(Saved data entries)
____________________

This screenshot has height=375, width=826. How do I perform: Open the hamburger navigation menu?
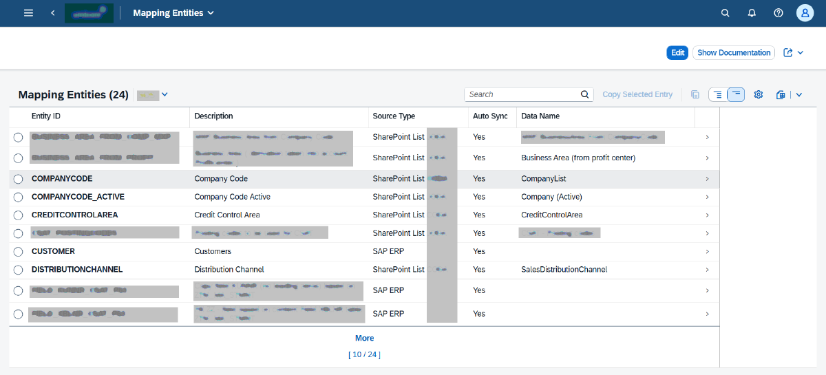coord(28,13)
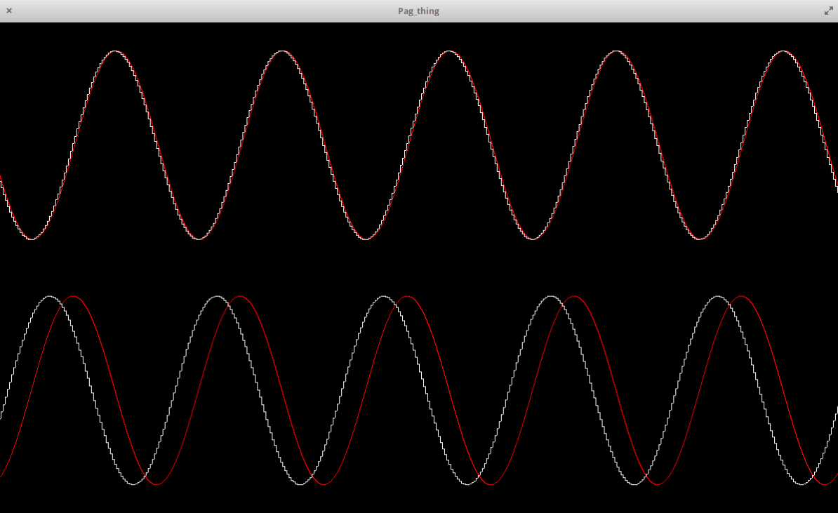Click the leftmost trough of the upper wave

(32, 239)
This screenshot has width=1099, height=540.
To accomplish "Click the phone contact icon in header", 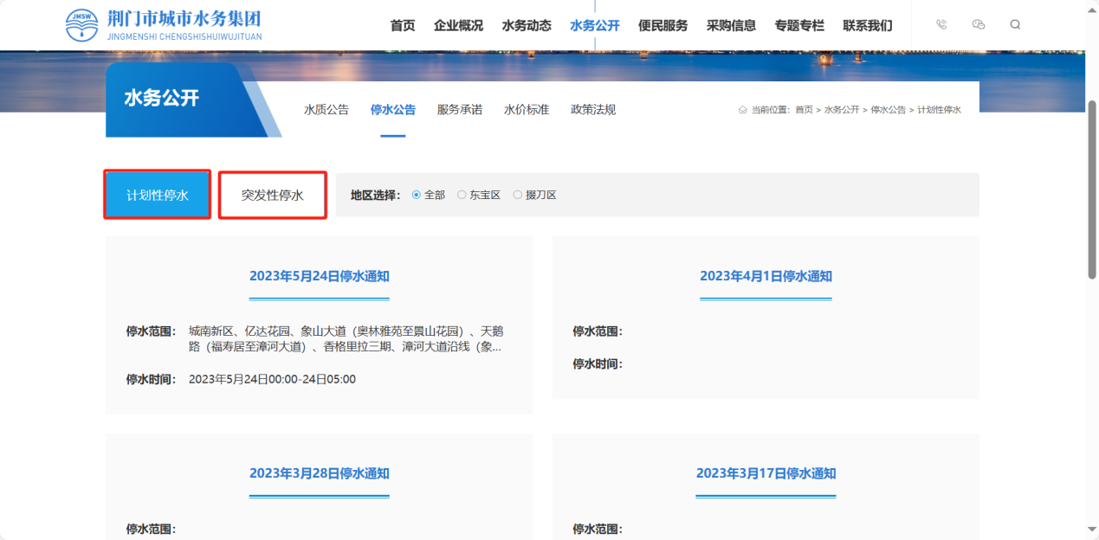I will (x=941, y=25).
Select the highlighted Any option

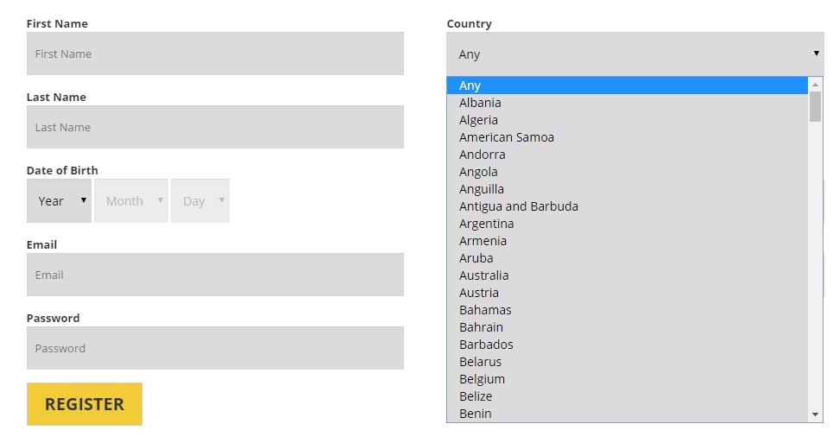(x=470, y=85)
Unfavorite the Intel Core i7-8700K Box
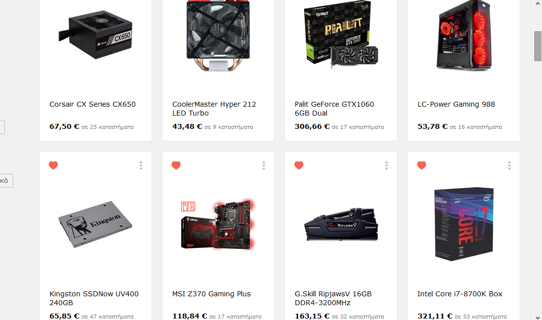Screen dimensions: 542x320 (422, 165)
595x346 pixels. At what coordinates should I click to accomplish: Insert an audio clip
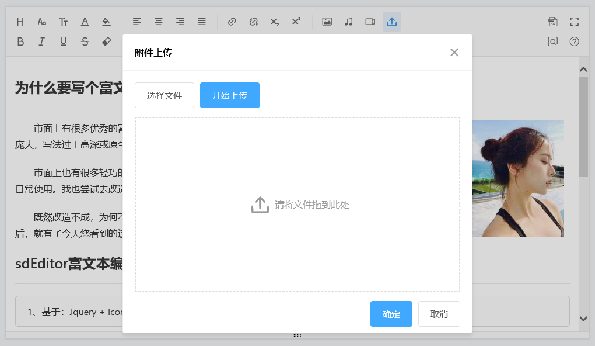(348, 22)

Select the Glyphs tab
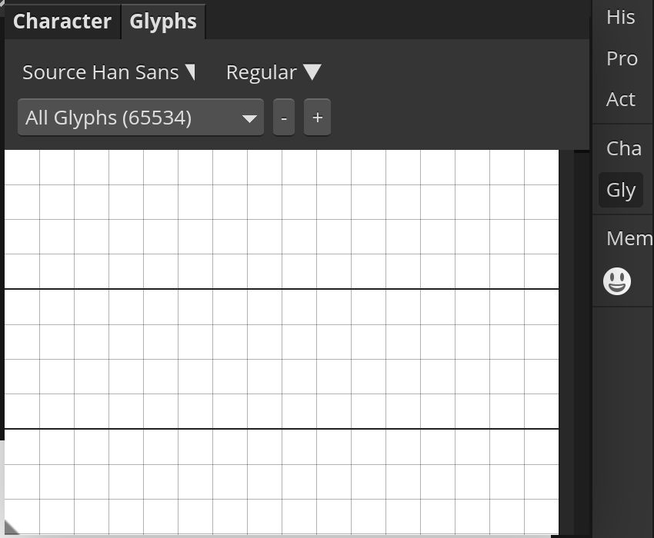164,22
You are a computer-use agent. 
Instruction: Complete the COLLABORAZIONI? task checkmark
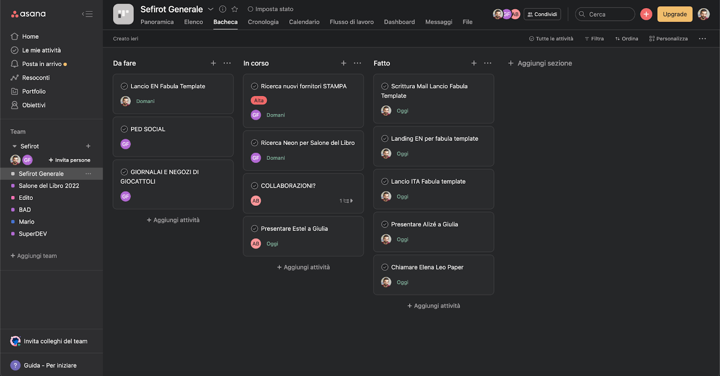click(x=255, y=186)
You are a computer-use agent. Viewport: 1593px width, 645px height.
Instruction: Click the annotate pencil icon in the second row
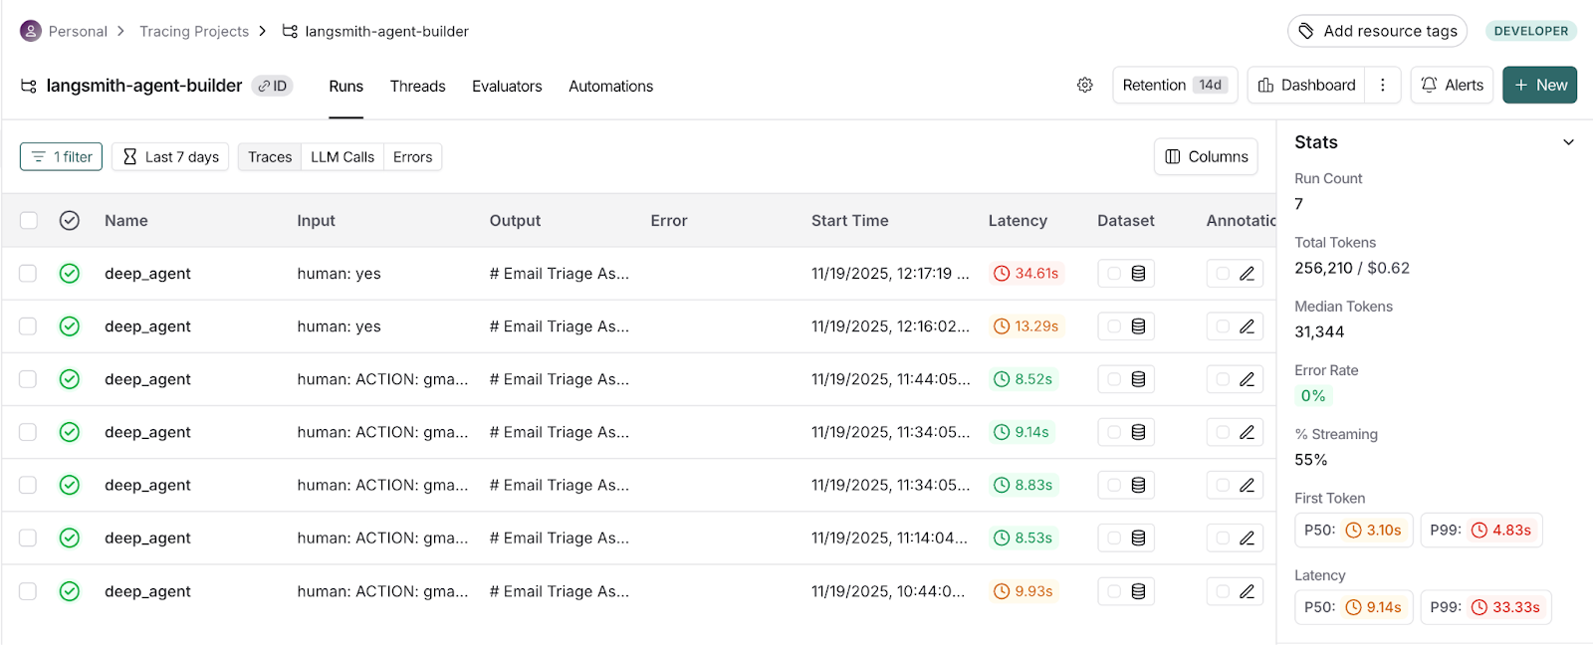1247,326
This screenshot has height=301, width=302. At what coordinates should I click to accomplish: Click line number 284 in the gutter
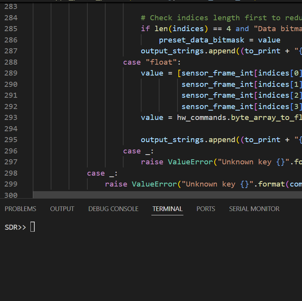point(11,18)
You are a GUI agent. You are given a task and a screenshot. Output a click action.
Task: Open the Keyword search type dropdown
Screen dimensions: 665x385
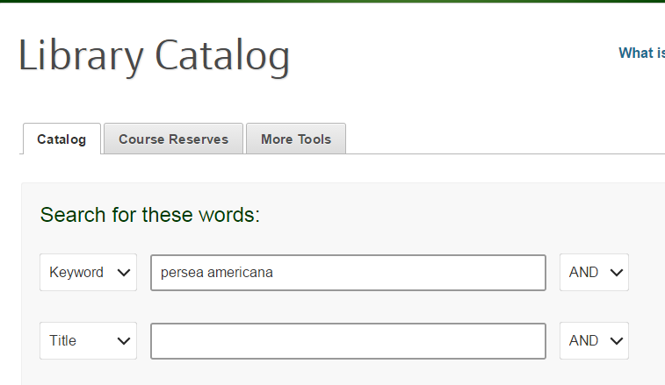[88, 273]
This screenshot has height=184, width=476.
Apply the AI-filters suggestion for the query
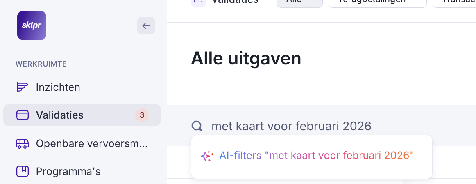(317, 156)
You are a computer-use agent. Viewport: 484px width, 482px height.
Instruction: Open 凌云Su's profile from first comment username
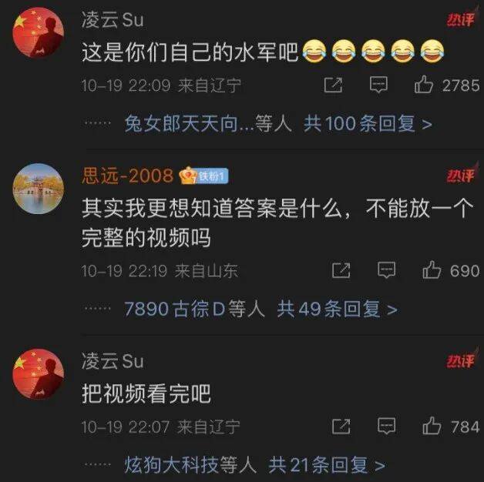tap(113, 20)
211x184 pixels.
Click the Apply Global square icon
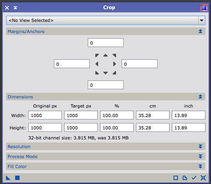(x=18, y=178)
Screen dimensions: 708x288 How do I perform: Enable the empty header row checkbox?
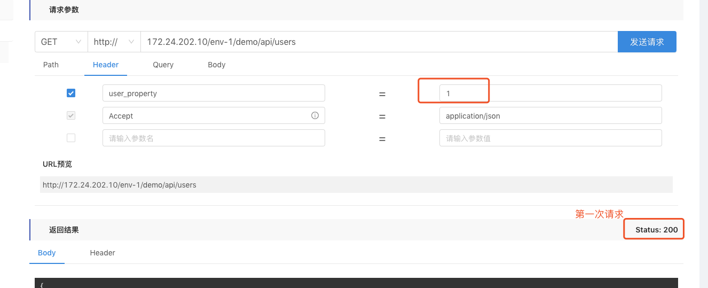71,138
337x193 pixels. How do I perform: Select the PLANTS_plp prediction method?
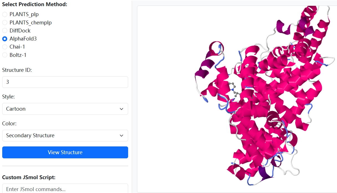(5, 14)
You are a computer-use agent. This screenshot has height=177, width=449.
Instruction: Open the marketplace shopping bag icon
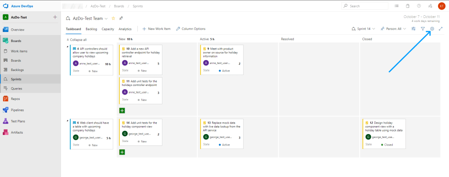[407, 6]
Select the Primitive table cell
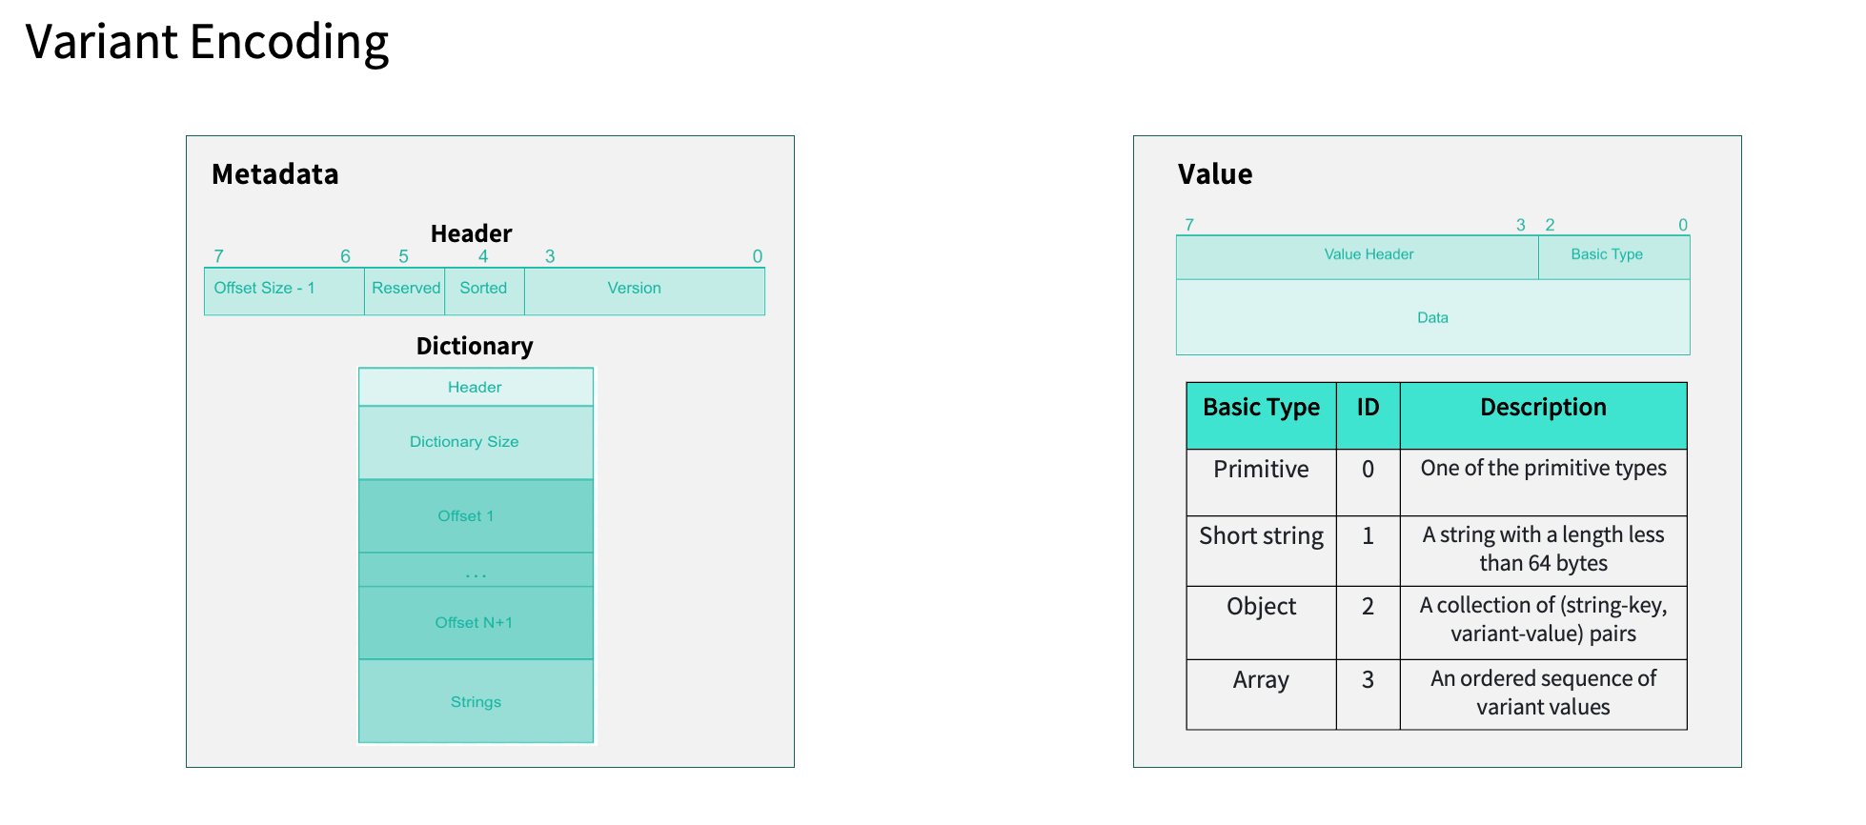 [1260, 470]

____________________

* Description of the task *
Reproduce, exactly and only, the lines of the records above starting at the line with "Select the Glyphs tab" and ending at the line with "You are a computer-use agent. Viewport: 1593px", both included. Leave every picture out.

* Expected answer *
Select the Glyphs tab
164,22
You are a computer-use agent. 
Instruction: Complete the COLLABORAZIONI? task checkmark
click(x=255, y=186)
You are a computer-use agent. Viewport: 1593px width, 645px height.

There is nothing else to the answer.